What to produce: Please return the lines of the data below, word for word, from the first line through the line containing "Nie pamiętasz hasła? (304, 406)".

Saved data entries:
= = = = = = =
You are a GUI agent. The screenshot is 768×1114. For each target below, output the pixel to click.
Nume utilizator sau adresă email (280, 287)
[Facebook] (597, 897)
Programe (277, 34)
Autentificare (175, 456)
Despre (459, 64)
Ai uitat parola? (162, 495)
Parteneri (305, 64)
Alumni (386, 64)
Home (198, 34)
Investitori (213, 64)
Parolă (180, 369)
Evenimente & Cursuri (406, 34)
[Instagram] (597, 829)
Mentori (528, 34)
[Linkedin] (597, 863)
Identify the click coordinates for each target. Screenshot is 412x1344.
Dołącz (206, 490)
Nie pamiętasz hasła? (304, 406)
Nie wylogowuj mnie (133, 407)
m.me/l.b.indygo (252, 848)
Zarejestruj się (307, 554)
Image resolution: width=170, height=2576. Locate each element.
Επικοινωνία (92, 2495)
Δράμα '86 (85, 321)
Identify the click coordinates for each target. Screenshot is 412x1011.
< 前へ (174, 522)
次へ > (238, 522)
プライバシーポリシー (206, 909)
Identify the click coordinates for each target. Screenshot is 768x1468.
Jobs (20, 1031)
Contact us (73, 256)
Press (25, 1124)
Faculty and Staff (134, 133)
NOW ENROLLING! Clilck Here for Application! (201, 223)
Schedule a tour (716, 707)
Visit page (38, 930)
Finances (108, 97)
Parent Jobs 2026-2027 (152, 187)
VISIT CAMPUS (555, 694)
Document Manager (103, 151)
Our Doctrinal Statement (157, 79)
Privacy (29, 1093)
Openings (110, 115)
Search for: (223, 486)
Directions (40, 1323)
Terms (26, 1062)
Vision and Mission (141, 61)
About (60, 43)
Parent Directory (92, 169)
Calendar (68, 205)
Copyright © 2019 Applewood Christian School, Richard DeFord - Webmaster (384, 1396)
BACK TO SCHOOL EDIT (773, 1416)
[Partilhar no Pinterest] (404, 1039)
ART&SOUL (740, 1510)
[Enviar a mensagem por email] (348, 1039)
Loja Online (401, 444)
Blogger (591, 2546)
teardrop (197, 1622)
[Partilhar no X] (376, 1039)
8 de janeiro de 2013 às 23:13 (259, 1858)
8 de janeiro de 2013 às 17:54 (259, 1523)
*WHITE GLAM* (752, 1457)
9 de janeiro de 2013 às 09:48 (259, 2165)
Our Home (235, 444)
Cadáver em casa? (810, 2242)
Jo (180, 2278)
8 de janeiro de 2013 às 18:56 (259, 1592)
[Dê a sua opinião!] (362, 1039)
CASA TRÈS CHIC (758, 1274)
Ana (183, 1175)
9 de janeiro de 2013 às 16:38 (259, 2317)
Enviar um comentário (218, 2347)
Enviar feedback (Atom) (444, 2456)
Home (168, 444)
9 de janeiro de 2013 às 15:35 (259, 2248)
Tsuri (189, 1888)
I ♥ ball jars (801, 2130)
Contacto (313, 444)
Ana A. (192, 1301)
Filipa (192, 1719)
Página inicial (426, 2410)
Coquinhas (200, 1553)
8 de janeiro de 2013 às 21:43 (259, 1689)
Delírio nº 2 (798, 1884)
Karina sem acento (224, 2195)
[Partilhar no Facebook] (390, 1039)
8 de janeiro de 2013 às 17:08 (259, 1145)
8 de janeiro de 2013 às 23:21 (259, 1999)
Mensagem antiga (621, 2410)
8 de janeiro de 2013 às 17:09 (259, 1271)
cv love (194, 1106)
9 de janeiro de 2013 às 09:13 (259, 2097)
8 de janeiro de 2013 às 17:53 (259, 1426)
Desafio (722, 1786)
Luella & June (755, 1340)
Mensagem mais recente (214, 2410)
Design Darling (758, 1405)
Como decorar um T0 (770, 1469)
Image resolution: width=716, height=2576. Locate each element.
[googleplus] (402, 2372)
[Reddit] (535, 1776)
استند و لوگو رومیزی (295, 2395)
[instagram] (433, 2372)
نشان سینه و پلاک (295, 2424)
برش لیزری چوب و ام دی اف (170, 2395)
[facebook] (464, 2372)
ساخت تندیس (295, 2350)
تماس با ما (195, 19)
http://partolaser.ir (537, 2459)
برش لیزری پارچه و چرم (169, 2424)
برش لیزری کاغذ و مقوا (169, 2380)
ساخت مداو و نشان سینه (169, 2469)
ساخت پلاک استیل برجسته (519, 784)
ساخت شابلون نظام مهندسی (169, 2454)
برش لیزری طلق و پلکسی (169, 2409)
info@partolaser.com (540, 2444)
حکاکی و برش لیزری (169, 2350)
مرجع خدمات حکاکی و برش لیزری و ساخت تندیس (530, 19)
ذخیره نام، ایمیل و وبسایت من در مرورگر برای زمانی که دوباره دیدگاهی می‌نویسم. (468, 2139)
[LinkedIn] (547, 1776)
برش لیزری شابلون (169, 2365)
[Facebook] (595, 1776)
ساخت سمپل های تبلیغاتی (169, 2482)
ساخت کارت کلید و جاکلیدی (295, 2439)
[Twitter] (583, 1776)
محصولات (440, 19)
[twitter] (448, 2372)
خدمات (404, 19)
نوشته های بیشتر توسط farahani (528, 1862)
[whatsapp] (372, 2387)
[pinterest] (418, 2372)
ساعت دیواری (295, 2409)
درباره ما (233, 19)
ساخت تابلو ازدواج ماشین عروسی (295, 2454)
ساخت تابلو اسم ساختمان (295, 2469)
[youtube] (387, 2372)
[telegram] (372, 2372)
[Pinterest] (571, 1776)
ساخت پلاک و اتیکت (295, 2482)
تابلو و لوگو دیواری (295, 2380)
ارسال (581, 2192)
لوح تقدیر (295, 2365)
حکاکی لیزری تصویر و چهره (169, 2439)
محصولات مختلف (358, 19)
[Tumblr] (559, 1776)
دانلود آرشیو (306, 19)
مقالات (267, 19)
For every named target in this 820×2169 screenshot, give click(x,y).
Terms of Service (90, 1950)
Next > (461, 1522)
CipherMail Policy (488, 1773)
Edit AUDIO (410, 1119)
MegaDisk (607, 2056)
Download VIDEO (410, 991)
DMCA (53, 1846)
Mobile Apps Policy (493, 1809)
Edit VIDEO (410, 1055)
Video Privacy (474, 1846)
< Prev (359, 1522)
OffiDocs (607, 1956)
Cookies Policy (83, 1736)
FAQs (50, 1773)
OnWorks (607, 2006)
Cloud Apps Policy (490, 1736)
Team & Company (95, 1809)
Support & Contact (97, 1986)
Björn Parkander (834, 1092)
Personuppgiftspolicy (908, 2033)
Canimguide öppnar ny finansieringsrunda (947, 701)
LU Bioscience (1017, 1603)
= = = = = = =
Answer section:
You are a GUI agent. The screenshot is 768×1114. For each target below, output the pixel to click.
Nume utilizator sau adresă email (280, 287)
[Facebook] (597, 897)
Programe (277, 34)
Autentificare (175, 456)
Despre (459, 64)
Ai uitat parola? (162, 495)
Parteneri (305, 64)
Alumni (386, 64)
Home (198, 34)
Investitori (213, 64)
Parolă (180, 369)
Evenimente & Cursuri (406, 34)
[Instagram] (597, 829)
Mentori (528, 34)
[Linkedin] (597, 863)
Identify the click coordinates for each target. Screenshot is 412x1344.
Dołącz (206, 490)
Nie pamiętasz hasła? (304, 406)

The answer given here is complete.